Gli ebook rappresentano la nuova frontiera della lettura e del piacere ad esso connesso: dopo i “tascabili”, sono la rivoluzione più forte degli ultimi decenni. Con il supporto di un pc o di un tablet (meglio ancora dal punto di vista di dimensioni e comodità nel
maneggiarlo) il lettore ha la possibilità di portare con sé decine di libri e, se lo desidera, può acquistarne degli altri in tempo reale e senza nemmeno alzarsi dalla sedia.
Un mercato in forte ascesa che negli ultimi tempi ha visto triplicare le vendite e far venire i brividi agli editori che si occupano esclusivamente di carta stampata.
L'Ebook: una comodità – in ordine di spazio e di praticità nell’utilizzo che non ha eguali ma… di “uguaglianza” si parla se si prende in considerazione il prezzo: tutti i fornitori mantengono costi elevati.
L’indagine
Tutto è iniziato da un fascicolo aperto in Gran Bretagna dal Fair Trading Office che aveva destato l’interesse dell’UE. A marzo quest’ultima si era si era “docilmente” mossa avanzando “ispezioni a sorpresa” dagli editori ritenuti sospetti ma solo in questi giorni, la Commissione Europea ha deciso di ufficializzare formalmente un’indagine volta a capire se, dietro i prezzi imposti, esista veramente un “cartello”.
Da una nota ufficiale l’organo comunitario ha fatto sapere che gestirà la questione con “priorità” senza omettere la neutralità: “L'apertura della procedura – spiega un comunicato diffuso - significa che la Commissione affronterà il caso come priorità.

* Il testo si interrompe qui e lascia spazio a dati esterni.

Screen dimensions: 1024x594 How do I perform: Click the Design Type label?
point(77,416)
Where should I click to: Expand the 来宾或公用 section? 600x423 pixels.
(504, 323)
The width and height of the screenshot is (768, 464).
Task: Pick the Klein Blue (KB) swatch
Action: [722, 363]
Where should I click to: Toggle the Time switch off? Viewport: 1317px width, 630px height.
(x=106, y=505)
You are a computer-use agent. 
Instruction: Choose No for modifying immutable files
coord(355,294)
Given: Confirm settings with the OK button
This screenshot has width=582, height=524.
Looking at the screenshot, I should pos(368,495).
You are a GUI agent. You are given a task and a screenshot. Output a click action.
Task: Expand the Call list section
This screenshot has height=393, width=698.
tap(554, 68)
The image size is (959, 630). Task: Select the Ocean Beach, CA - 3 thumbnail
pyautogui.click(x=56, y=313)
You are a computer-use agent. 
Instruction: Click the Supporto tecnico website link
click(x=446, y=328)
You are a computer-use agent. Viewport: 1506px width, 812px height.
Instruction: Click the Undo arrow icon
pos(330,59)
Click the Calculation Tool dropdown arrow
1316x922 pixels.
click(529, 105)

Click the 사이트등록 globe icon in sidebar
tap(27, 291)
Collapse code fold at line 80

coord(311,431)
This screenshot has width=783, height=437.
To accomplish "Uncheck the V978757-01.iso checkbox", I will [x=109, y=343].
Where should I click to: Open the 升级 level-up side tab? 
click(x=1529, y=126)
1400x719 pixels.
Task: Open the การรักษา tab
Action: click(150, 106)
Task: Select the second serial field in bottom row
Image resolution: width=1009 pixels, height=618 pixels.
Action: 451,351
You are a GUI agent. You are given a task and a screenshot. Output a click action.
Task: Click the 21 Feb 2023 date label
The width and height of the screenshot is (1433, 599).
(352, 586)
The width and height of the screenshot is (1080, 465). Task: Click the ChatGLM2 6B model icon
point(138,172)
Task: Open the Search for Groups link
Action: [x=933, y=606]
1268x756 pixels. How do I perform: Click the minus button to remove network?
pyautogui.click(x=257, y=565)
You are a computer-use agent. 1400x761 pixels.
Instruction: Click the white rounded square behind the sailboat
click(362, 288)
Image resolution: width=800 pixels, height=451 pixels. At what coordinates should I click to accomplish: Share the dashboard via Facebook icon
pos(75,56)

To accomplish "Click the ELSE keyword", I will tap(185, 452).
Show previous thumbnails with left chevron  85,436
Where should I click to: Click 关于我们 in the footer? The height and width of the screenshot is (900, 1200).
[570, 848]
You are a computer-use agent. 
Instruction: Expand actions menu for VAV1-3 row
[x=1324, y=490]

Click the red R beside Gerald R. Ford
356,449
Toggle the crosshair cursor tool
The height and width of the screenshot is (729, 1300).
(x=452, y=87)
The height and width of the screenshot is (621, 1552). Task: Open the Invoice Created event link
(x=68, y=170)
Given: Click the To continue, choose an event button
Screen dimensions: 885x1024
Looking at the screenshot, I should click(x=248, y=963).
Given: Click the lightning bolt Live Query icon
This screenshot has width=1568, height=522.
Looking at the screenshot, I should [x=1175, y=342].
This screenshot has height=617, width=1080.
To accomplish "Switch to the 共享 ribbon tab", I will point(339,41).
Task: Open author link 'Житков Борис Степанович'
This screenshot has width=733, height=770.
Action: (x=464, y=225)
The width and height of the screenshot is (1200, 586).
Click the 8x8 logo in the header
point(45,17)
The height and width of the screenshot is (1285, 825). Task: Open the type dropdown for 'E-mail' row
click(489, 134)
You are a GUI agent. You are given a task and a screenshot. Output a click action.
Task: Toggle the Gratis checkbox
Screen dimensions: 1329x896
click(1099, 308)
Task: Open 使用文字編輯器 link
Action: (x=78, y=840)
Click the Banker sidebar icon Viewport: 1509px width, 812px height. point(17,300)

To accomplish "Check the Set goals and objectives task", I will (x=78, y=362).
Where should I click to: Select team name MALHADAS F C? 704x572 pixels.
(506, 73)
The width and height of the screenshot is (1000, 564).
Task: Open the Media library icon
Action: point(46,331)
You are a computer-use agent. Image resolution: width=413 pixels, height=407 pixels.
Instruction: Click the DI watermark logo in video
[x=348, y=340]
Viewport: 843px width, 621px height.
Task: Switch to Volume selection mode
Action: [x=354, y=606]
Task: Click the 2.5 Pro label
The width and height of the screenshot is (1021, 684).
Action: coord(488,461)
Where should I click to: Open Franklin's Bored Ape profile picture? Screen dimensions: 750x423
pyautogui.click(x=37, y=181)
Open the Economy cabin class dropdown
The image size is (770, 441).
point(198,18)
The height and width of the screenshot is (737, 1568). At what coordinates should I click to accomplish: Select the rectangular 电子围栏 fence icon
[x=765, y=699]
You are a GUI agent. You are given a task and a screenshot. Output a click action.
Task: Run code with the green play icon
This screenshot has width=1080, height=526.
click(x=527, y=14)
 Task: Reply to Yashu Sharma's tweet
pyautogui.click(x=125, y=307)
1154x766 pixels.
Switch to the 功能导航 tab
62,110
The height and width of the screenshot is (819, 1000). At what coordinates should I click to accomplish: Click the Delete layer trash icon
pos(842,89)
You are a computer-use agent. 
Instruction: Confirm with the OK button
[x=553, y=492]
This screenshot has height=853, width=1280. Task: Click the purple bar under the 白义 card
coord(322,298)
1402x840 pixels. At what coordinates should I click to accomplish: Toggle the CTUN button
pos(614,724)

Non pregiudica il risultato dell'investigazione".
Gli editori coinvolti sono al momento solo 5: Hachette Livre (Francia), Harper Collins (USA), Simon&Schuster (USA), Verlagsgruppe Georg von Holzbrinck (Germania) e Penguin (Gran Bretagna). Questi ultimi si sono resi immediatamente disponibili ad aprire i propri documenti contabili e gli accordi commerciali alla Commissione Europea, certi del fatto che non sarà riscontrata alcuna violazione delle norme sulla concorrenza.
La gestione della vendita
Tutta la vicenda pare sia nata dalla gestione della vendita portata avanti dalla Apple in modo difforme e “meno trasparente” di quella condotta da Amazon: se in quest’ultimo caso l’azienda offriva la possibilità di acquistare all’ingrosso e lasciare libertà nella vendita al dettaglio, il colosso di Cupertino ha imposto “prezzi di agenzia” che hanno influenzato la vendita al consumatore finale.
Non sono esclusi adesso i controlli di Bruxelles nelle altre aziende che vendono libri virtuali: si attende la valutazione dagli store di Google per verificare se anche in questo caso sono adottate politiche anti concorrenziali o se, come Amazon, dovrà essere considerata come parte lesa per delle prassi non corrette.